- WHAT IS REQUIRED: Reproduce the rows below word for word, starting at the first row and ending with the line containing "Open the blend", with that line included.

- SUPPLIED INFORMATION:
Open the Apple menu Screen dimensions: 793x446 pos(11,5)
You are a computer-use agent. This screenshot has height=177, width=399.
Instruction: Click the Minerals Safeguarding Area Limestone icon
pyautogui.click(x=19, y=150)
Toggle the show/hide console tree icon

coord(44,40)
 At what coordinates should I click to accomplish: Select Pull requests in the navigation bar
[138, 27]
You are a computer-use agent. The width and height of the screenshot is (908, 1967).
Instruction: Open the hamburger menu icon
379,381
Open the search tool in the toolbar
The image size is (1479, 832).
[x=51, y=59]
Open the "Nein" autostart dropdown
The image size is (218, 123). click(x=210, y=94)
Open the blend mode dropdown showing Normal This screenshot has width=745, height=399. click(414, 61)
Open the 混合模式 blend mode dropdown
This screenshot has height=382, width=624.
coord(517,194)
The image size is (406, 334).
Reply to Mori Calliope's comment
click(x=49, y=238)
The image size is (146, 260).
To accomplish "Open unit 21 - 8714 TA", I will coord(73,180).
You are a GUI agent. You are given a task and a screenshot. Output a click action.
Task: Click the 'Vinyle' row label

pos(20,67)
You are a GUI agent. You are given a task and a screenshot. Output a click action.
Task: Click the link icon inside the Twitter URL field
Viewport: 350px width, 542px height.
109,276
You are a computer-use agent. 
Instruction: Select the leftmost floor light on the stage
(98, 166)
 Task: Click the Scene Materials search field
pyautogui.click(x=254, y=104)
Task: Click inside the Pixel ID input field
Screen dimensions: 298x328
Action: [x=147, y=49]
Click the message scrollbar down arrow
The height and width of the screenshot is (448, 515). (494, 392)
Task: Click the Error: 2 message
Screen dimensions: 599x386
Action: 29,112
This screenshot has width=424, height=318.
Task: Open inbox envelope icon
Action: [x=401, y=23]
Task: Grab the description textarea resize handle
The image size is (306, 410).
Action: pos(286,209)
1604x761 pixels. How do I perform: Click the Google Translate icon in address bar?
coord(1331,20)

- ANSWER TO THE EXERCISE:
Open the Apple menu Screen dimensions: 793x446 pos(11,5)
You are a computer-use agent. This screenshot has height=177, width=399.
Instruction: Click the Minerals Safeguarding Area Limestone icon
pyautogui.click(x=19, y=150)
Toggle the show/hide console tree icon

coord(44,40)
 At what coordinates should I click to accomplish: Select Pull requests in the navigation bar
[138, 27]
You are a computer-use agent. The width and height of the screenshot is (908, 1967).
Instruction: Open the hamburger menu icon
379,381
Open the search tool in the toolbar
The image size is (1479, 832).
[x=51, y=59]
Open the "Nein" autostart dropdown
The image size is (218, 123). click(x=210, y=94)
Open the blend mode dropdown showing Normal This screenshot has width=745, height=399. click(414, 61)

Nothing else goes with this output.